Excerpt to read:
start

4 STEPS: USING SAMPLIZE PEEL & STICK FOR WALLS, CABINETS & TRIMS
Sampling paint colors the traditional way is hard. Even if you’re LOOKING at the perfect paint color for your walls, cabinets, or trims, you might not KNOW it because you aren’t looking at it the right way.
So what IS the right way to sample paint? Let’s find out!
1. START WITH SAMPLIZE
Don’t go to the store for sample pots, poster board, and paint rollers/trays when you can have peel-and-stick samples delivered to your FRONT DOOR in a DAY.
The only time I use sample pots is when I need to adjust a color (lighten or darken it from its original version) and see what it looks like before painting my walls.
If you ordered one of my Online Paint Color Consultations, your curated color list is included in your consult. If you’re reading this blog post from scratch, I encourage you to check out SAMPLIZE – it’s a game-changer.
2. YOU NEED WHITE PAPER OR POSTER BOARD
Once you’ve got your samples in your hot little hands, don’t start slappin’ them on the walls YET.
You must separate your OLD paint color from your NEW options by placing approx. THREE INCHES of white paper around THREE SIDES of each new sample.
Your old paint color will skew your perception of any new colour.
Take a look at this sample…
How does this colour look to you? Think about its depth and undertones, in particular.

end

Task to carry out:
In the paint sampling guide, can you copy the passage from "The only time" to "each new sample.", swapping "sample pots" for "tester jars"?

Dataset extract:

start

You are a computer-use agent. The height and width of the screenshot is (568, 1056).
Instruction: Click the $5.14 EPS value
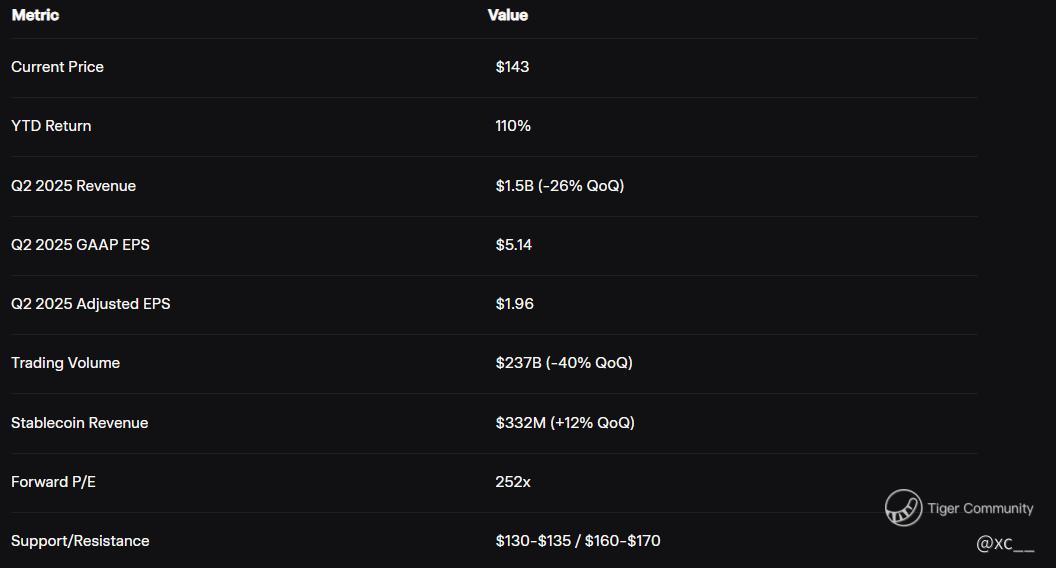tap(513, 245)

end

Response:
The only time I use tester jars is when I need to adjust a color (lighten or darken it from its original version) and see what it looks like before painting my walls.
If you ordered one of my Online Paint Color Consultations, your curated color list is included in your consult. If you’re reading this blog post from scratch, I encourage you to check out SAMPLIZE – it’s a game-changer.
2. YOU NEED WHITE PAPER OR POSTER BOARD
Once you’ve got your samples in your hot little hands, don’t start slappin’ them on the walls YET.
You must separate your OLD paint color from your NEW options by placing approx. THREE INCHES of white paper around THREE SIDES of each new sample.